ASSIGNMENT: Both the line below containing "Image resolution: width=700" and the line containing "Given: Open the 语言 menu", along with every line between them, should be repeated exactly; no other line belongs in the answer.

>>>

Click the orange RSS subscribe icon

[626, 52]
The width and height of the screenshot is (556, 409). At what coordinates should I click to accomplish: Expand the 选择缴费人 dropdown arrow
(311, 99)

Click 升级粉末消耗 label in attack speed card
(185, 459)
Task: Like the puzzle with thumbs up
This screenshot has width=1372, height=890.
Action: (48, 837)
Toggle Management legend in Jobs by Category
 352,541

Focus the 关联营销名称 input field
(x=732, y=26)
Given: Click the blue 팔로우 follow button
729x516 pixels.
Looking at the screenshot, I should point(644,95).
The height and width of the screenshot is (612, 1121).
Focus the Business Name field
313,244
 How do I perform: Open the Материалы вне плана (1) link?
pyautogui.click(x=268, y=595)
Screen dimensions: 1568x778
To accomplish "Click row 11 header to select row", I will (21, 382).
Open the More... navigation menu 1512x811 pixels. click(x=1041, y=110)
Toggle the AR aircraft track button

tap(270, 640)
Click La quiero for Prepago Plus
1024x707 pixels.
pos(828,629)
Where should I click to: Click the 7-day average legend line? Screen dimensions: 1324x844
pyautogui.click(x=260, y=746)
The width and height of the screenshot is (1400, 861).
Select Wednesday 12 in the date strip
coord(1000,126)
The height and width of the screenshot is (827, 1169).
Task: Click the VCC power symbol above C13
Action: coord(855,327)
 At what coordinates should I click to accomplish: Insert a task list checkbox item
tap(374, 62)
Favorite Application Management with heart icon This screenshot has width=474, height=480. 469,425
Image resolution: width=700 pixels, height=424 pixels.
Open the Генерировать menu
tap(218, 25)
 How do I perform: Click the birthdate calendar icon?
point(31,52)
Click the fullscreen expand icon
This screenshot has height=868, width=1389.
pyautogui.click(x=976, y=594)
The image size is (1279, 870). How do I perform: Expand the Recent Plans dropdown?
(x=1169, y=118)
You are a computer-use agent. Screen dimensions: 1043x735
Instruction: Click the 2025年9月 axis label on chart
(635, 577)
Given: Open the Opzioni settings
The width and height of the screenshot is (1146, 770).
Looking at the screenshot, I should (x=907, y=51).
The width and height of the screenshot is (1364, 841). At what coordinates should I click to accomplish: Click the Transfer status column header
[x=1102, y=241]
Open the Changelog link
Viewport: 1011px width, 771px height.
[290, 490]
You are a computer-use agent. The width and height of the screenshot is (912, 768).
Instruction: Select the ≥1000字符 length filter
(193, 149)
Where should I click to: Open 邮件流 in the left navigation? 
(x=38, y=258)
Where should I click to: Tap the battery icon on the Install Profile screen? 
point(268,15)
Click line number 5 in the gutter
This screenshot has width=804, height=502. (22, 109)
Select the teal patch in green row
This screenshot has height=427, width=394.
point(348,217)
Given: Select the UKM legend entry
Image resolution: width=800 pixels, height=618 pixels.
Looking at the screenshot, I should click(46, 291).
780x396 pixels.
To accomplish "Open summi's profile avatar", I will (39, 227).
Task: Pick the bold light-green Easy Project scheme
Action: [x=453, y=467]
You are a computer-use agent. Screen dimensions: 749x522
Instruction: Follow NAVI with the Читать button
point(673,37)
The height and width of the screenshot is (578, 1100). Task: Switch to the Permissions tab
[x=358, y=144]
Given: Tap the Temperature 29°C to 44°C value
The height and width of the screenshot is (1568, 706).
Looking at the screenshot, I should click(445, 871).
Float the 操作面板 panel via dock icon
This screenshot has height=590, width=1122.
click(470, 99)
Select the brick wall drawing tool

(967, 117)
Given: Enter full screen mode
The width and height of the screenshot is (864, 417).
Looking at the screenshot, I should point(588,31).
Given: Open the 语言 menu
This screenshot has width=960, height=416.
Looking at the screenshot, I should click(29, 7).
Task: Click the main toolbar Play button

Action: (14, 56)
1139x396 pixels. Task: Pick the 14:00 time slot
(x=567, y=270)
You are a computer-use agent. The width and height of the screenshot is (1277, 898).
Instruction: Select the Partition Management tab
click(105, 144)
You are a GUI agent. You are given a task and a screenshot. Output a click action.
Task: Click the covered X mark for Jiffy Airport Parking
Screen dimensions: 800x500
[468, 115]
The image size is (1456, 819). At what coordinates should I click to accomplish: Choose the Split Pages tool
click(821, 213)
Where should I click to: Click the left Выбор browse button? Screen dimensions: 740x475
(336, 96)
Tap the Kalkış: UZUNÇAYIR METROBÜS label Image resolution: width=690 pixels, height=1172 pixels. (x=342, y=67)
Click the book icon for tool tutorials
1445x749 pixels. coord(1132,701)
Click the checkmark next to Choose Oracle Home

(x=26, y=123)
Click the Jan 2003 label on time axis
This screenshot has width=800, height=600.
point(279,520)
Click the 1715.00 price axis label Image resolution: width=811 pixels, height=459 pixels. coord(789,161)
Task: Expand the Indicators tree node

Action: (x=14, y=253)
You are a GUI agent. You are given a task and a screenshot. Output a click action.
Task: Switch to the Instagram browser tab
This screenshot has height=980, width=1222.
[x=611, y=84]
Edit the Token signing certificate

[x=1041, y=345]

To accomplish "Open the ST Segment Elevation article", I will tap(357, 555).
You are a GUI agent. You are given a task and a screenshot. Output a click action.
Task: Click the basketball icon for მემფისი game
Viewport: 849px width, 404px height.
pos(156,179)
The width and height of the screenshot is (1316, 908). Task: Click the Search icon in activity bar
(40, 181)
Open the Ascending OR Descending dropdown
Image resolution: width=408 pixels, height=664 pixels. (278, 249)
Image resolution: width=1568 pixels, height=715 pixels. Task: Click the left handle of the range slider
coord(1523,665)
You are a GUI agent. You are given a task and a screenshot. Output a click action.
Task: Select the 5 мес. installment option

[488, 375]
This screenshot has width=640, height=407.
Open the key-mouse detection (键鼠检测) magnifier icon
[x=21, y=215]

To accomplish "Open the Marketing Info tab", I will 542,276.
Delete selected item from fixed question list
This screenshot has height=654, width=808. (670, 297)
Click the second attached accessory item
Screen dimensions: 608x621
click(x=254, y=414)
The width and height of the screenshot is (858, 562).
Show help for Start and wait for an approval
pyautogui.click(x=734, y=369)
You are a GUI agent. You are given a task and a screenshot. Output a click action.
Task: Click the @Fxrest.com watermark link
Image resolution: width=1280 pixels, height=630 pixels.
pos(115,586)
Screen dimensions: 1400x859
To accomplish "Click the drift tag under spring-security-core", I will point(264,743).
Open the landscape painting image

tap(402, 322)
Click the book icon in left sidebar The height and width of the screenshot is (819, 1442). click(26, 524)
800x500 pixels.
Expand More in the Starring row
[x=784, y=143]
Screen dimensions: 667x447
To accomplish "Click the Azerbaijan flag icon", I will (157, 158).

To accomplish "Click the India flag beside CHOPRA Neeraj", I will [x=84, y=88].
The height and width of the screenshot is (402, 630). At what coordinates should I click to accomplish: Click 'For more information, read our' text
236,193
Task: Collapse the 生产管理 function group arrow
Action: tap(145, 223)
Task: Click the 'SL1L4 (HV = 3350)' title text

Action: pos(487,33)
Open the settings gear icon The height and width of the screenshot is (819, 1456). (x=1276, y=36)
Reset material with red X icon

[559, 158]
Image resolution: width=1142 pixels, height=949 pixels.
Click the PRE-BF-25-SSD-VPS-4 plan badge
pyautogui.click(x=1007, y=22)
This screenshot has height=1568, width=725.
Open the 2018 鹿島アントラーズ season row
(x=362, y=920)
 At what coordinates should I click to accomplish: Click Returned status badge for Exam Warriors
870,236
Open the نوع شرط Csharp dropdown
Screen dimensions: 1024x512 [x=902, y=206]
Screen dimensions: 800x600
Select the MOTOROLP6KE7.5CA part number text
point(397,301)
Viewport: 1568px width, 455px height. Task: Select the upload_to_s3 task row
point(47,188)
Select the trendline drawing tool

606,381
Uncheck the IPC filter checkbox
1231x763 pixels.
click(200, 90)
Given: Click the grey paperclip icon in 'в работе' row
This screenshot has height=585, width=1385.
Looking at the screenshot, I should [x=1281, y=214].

<<<

WRITTEN RESPONSE:
Image resolution: width=700 pixels, height=424 pixels.
Open the Генерировать menu
tap(218, 25)
 How do I perform: Click the birthdate calendar icon?
point(31,52)
Click the fullscreen expand icon
This screenshot has height=868, width=1389.
pyautogui.click(x=976, y=594)
The image size is (1279, 870). How do I perform: Expand the Recent Plans dropdown?
(x=1169, y=118)
You are a computer-use agent. Screen dimensions: 1043x735
Instruction: Click the 2025年9月 axis label on chart
(635, 577)
Given: Open the Opzioni settings
The width and height of the screenshot is (1146, 770).
Looking at the screenshot, I should (x=907, y=51).
The width and height of the screenshot is (1364, 841). At what coordinates should I click to accomplish: Click the Transfer status column header
[x=1102, y=241]
Open the Changelog link
Viewport: 1011px width, 771px height.
[290, 490]
You are a computer-use agent. The width and height of the screenshot is (912, 768).
Instruction: Select the ≥1000字符 length filter
(193, 149)
Where should I click to: Open 邮件流 in the left navigation? 
(x=38, y=258)
Where should I click to: Tap the battery icon on the Install Profile screen? 
point(268,15)
Click line number 5 in the gutter
This screenshot has width=804, height=502. (22, 109)
Select the teal patch in green row
This screenshot has height=427, width=394.
point(348,217)
Given: Select the UKM legend entry
Image resolution: width=800 pixels, height=618 pixels.
Looking at the screenshot, I should click(46, 291).
780x396 pixels.
To accomplish "Open summi's profile avatar", I will (39, 227).
Task: Pick the bold light-green Easy Project scheme
Action: [x=453, y=467]
You are a computer-use agent. Screen dimensions: 749x522
Instruction: Follow NAVI with the Читать button
point(673,37)
The height and width of the screenshot is (578, 1100). Task: Switch to the Permissions tab
[x=358, y=144]
Given: Tap the Temperature 29°C to 44°C value
The height and width of the screenshot is (1568, 706).
Looking at the screenshot, I should click(445, 871).
Float the 操作面板 panel via dock icon
This screenshot has height=590, width=1122.
click(470, 99)
Select the brick wall drawing tool

(967, 117)
Given: Enter full screen mode
The width and height of the screenshot is (864, 417).
Looking at the screenshot, I should point(588,31).
Given: Open the 语言 menu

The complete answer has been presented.